• What to work on
List every novel the article on "The Great Gatsby" mentions by title, along with the author it gives for each.

• Source
---*---

Great aspirations

Making a case for “The Great Gatsby” – the quintessential 1920s tale – as the great American novel

Gatsby believed in the green light, the orgastic future that year by year recedes before us. It eluded us then, but that’s no matter – tomorrow we will run faster, stretch out our arms farther….And then one fine morning – So we beat on, boats against the current, borne back ceaselessly into the past.

— The closing lines of F. Scott Fitzgerald’s

“The Great Gatsby”

We are borne back ceaselessly into “The Great Gatsby.”

Think of it:  There are five film versions of F. Scott Fitzgerald’s seminal novel, the most recent being Baz Luhrmann’s 2013 film starring Leonardo DiCaprio in the title role; a 1999 John Harbison opera; three radio productions; as many plays and ballets; two computer games; and two novels that either take off on some of the characters (Chris Bohjalian’s “The Double Bind”) or reimagine them (Sara Benincasa’s “Great”). (No doubt there will be even more iterations as “Gatsby” and all other works published in 1925 enter the public domain a year from now.)

Fitzgerald could hardly have imagined such a sphere of influence. When the book was first published, it was greeted with mixed reviews and poor sales. Fitzgerald went to his grave — dead of a heart attack in 1940 at age 44 — thinking the book and himself a failure. Often, however, time and distance are required for greatness to achieve its true appreciation. As he was dying, Fitzgerald could not know that Gatsby was about to reach that orgastic green light, for the novel would take off in the 1940s — a favorite of World War II soldiers, who perhaps identified with Gatsby, a soldier in World War I. Since then the book has been Scribner’s bestseller — 25 million copies to date, 500,000 annually, 185,000 e-books in 2013 alone — and a regular candidate for the great American novel. For some, it is the great American novel. 

“By far it’s the single greatest American novel of the 20th century,” says historian Richard Deej Webb Jr., author of “Boats Against the Current: The Honeymoon Summer of Scott and Zelda,” which explores Westport as an inspiration for the novel. “Only Mark Twain’s ‘The Adventures of Huckleberry Finn’ in the 19th century rivals it.”

---*---

• Recorded data
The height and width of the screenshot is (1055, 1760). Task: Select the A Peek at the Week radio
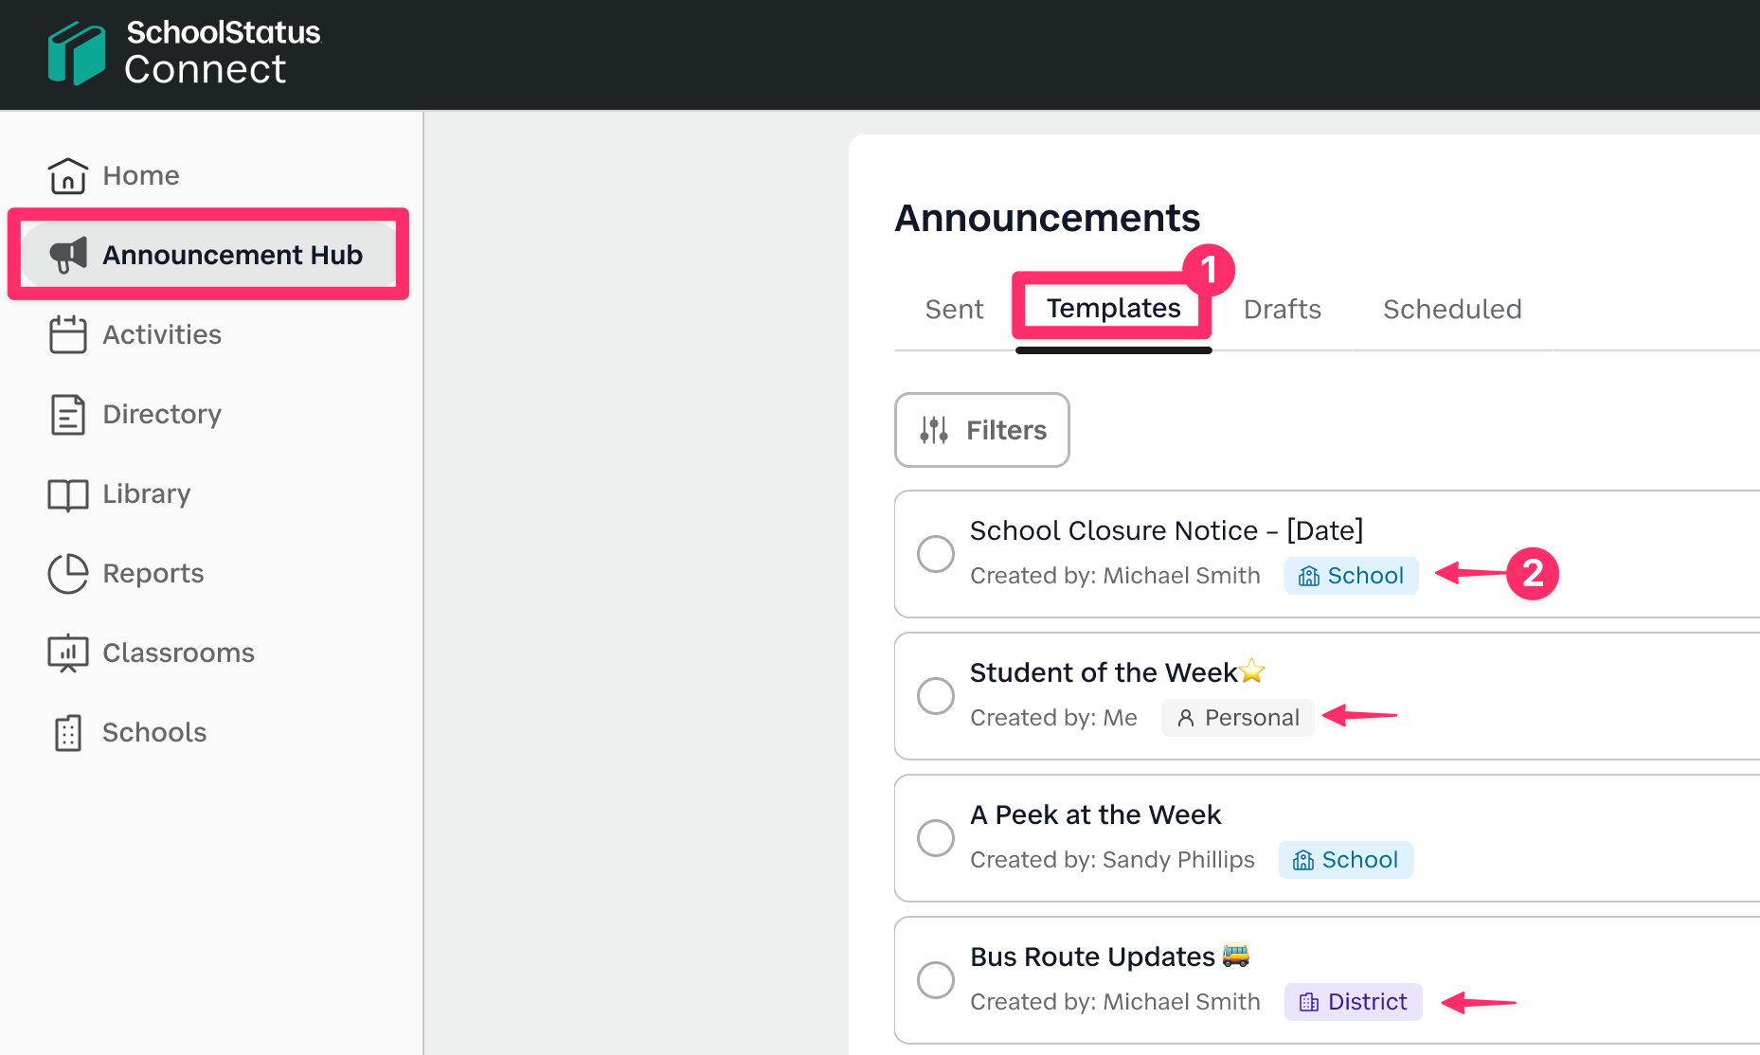coord(936,837)
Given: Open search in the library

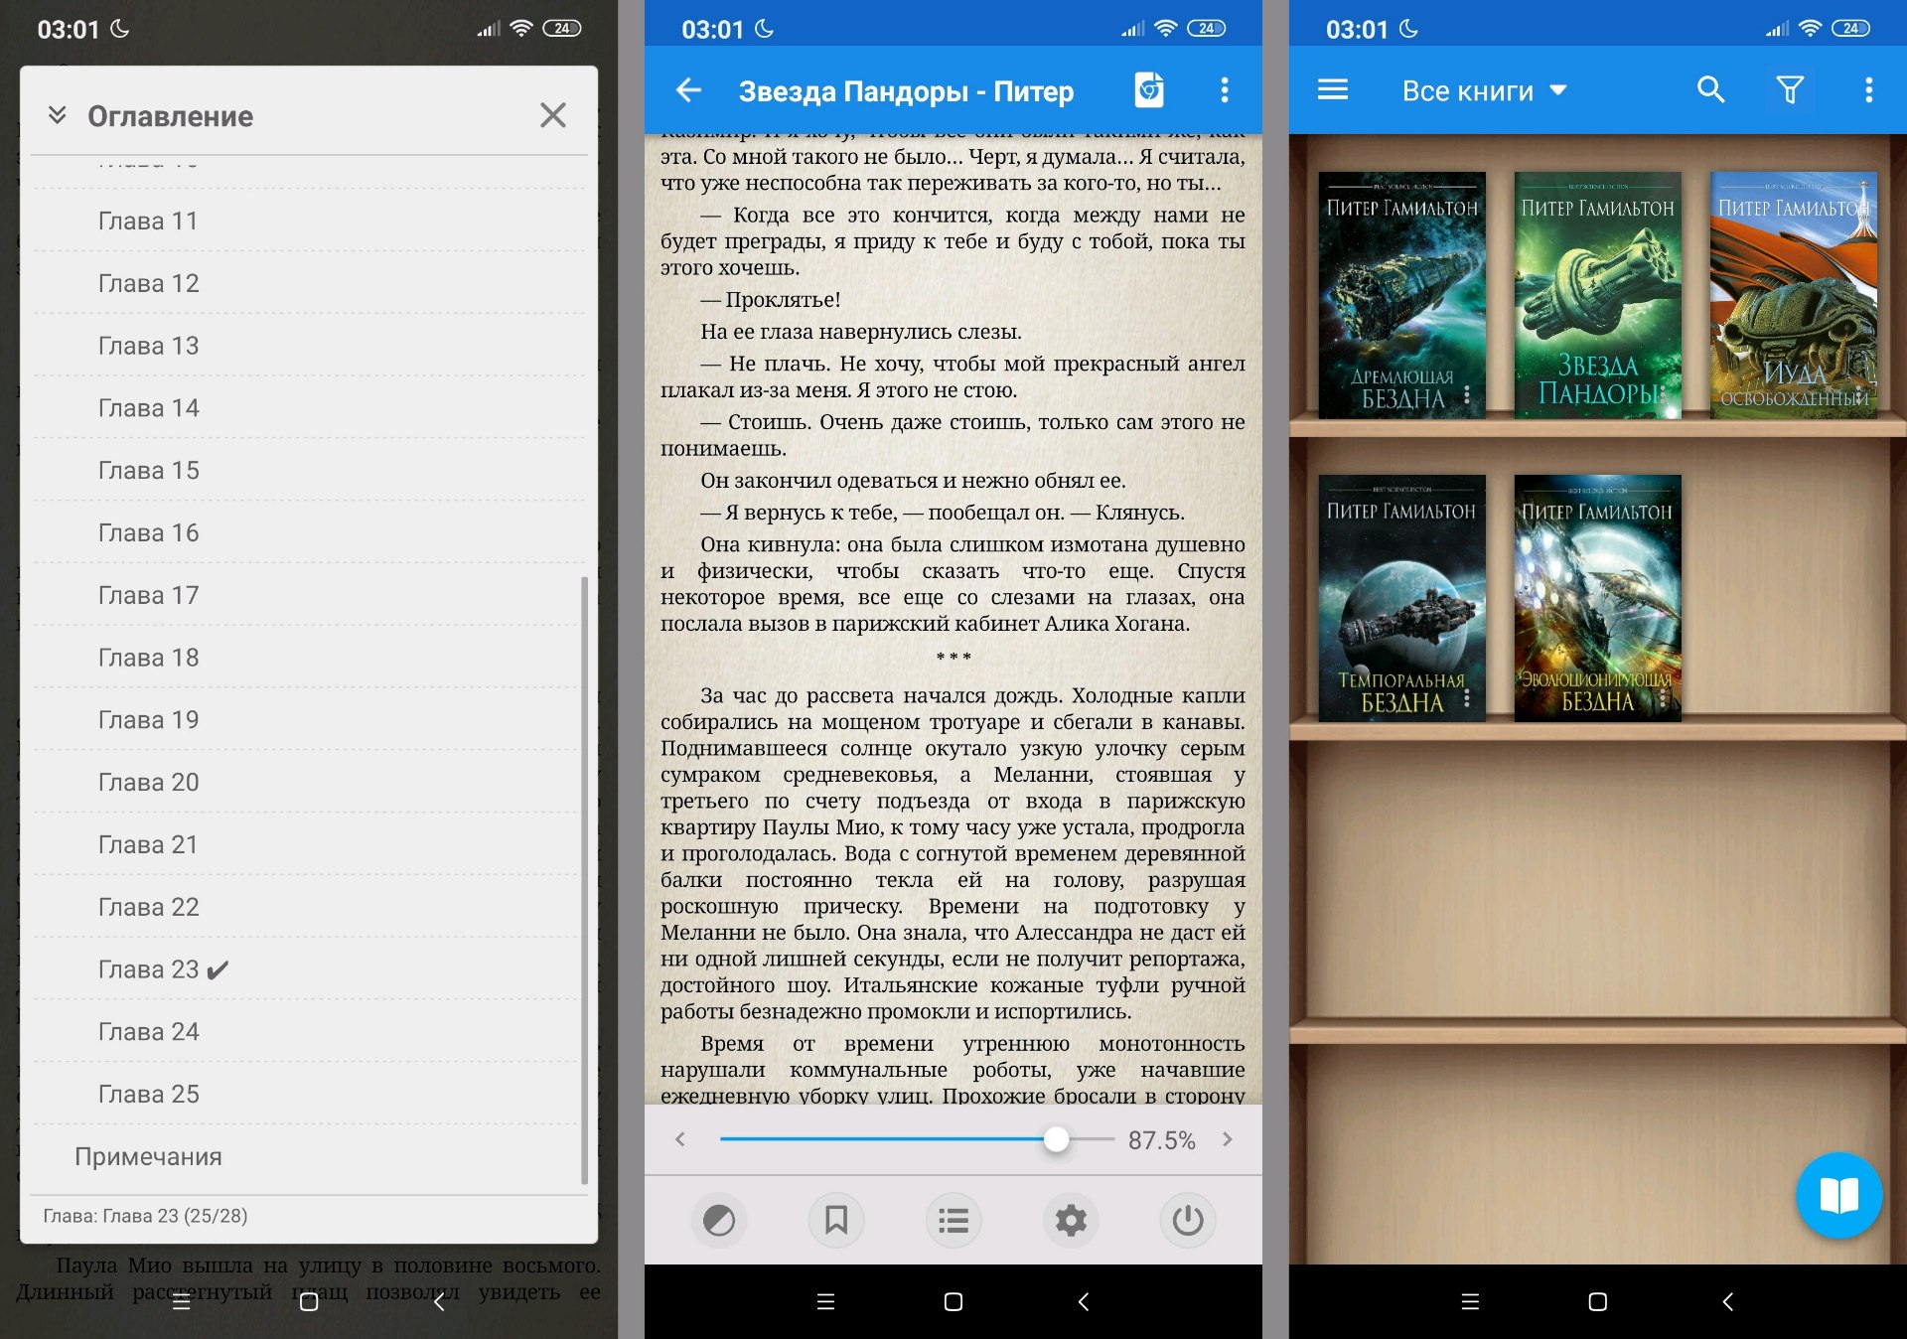Looking at the screenshot, I should click(1710, 90).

---*---

• Task answer
- "The Great Gatsby" by F. Scott Fitzgerald
- "The Double Bind" by Chris Bohjalian
- "Great" by Sara Benincasa
- "The Adventures of Huckleberry Finn" by Mark Twain